Converting various Google Drive file formats to HTML using Apps Script

I’m working on a project to change different file types in my Google Drive folder into HTML format. I want to use Google Apps Script to do this. The files I’m dealing with are Word docs, Excel sheets, PDFs, and Google’s own Docs and Sheets.

My end goal is to put these HTML files into a Salesforce Knowledge Base. But I’m running into a problem. When I try to run my script, I get an error message instead of the HTML files I want. The error says something about a missing ‘mimeType’ parameter.

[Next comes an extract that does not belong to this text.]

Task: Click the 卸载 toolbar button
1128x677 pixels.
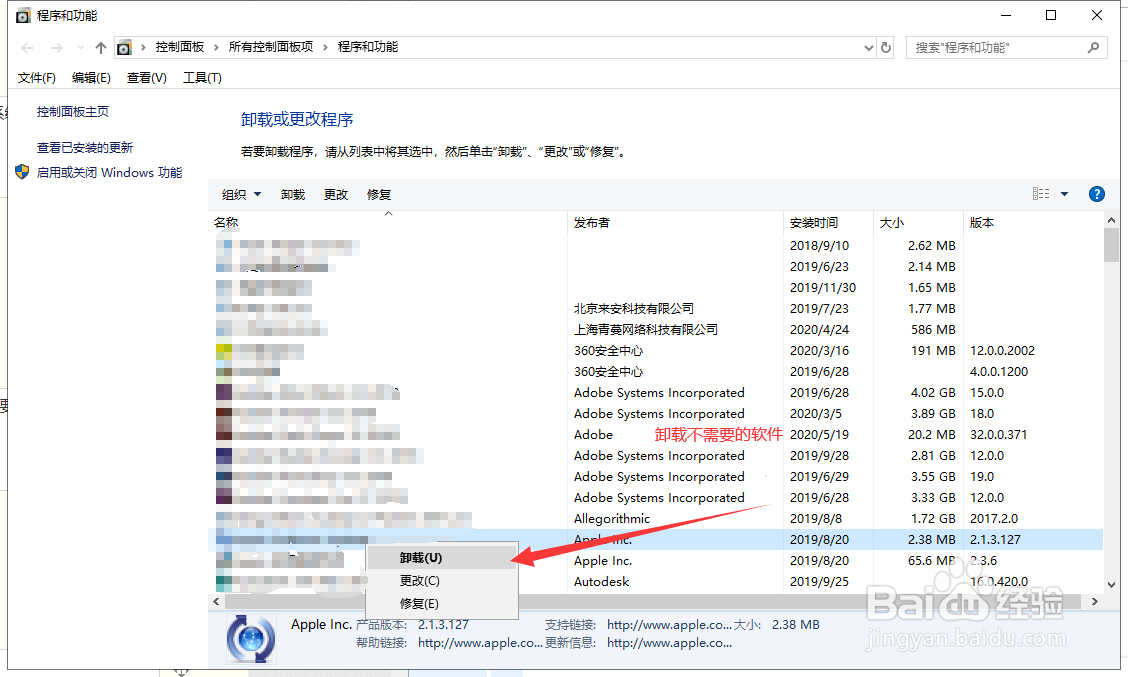Action: (x=292, y=194)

Here’s a simplified version of what I’m trying to do:

function convertToHtml() {
  var sourceBox = DriveApp.getFolderById('source123');
  var targetBox = DriveApp.getFolderById('target456');
  var fileList = sourceBox.getFiles();
  
  while(fileList.hasNext()) {
    var currentFile = fileList.next();
    var htmlVersion = makeHtmlCopy(currentFile.getId());
    Logger.log(htmlVersion);
  }
}

function makeHtmlCopy(fileId) {
  var apiEndpoint = 'https://drive.google.com/uc?export=download&id=' + fileId;
  var options = {
    method: 'get',
    headers: {'Authorization': 'Bearer ' + ScriptApp.getOAuthToken()},
    contentType: 'text/html',
    muteHttpExceptions: true
  };
  var htmlContent = UrlFetchApp.fetch(apiEndpoint, options).getContentText();
  var newFile = DriveApp.createFile('converted_file.html', htmlContent, 'text/html');
  return newFile.getUrl();
}

Can anyone help me figure out what I’m doing wrong? How can I fix this ‘mimeType’ issue?

I’ve encountered similar challenges when working with Google Drive file conversions. The ‘mimeType’ error you’re seeing likely stems from the API endpoint you’re using. Instead of relying on the download URL, I’d recommend leveraging the Google Drive API v3 for more robust file handling.

Here’s a suggestion: modify your ‘makeHtmlCopy’ function to use the Drive API’s export method. This approach allows you to specify the desired output format explicitly. You’ll need to enable the Drive API in your project and adjust your code accordingly.

Additionally, ensure you’re handling different file types appropriately. For instance, Google Docs might require a different export process compared to PDFs or Excel files. Consider implementing separate conversion logic for each file type to maximize compatibility and reliability.

I’ve tackled similar conversion tasks before, and your approach is on the right track. However, the ‘mimeType’ error suggests a hiccup in how you’re handling file types. Instead of using a generic download URL, try leveraging the Google Drive API’s export method for Google Docs, Sheets, and Slides. For other file types like PDFs, you might need to use the Files: get method with the alt=media parameter.

Here’s a tip from my experience: create a mapping object for different file types to their corresponding MIME types for export. This will allow you to dynamically set the correct export format based on the file’s original type. Also, make sure you account for API quotas and file size limits as these have tripped me up before.

Lastly, consider implementing proper error handling and retries in your script. Dealing with multiple files can lead to occasional network issues or API glitches, and a retry mechanism can help avoid disruptions.

hey mike, i’ve dealt with similar stuff. ur code looks ok but the issue might be with the api endpoint. try using the google drive api v3 instead. it’s more reliable for file conversions. also, check if u have the necessary scopes enabled in ur script. good luck!